Source records:

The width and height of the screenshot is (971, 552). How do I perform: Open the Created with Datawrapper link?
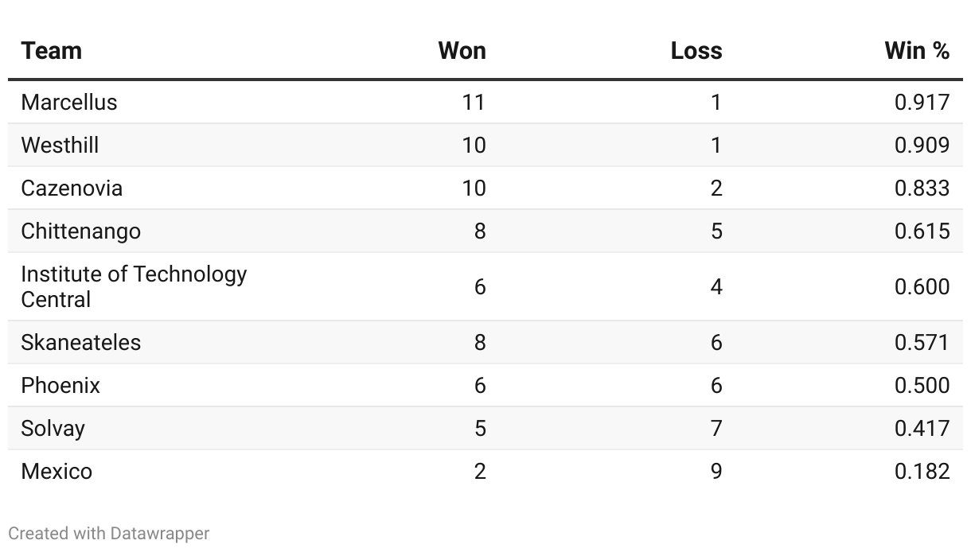(109, 533)
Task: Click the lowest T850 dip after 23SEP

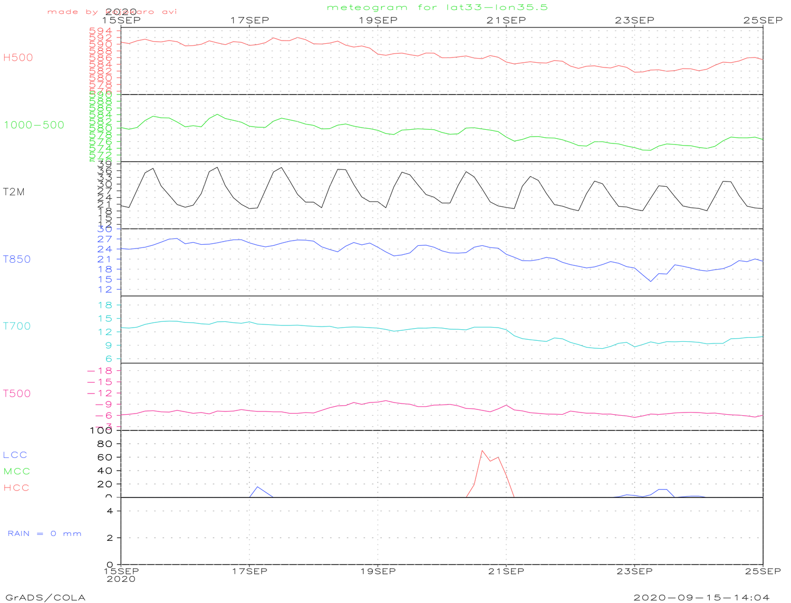Action: coord(651,281)

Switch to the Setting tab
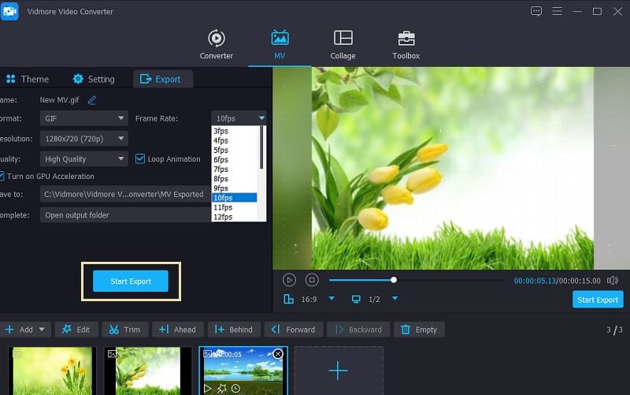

Requirements: Can you edit these lines to replace "Switch to" with "Go to", leaving everything else unchanged and omitting the pictures from your answer?

Solution to the problem:
The width and height of the screenshot is (971, 552). How do I perform: Open the Created with Datawrapper link?
(109, 533)
Task: Click the lowest T850 dip after 23SEP

Action: coord(651,281)

Go to the Setting tab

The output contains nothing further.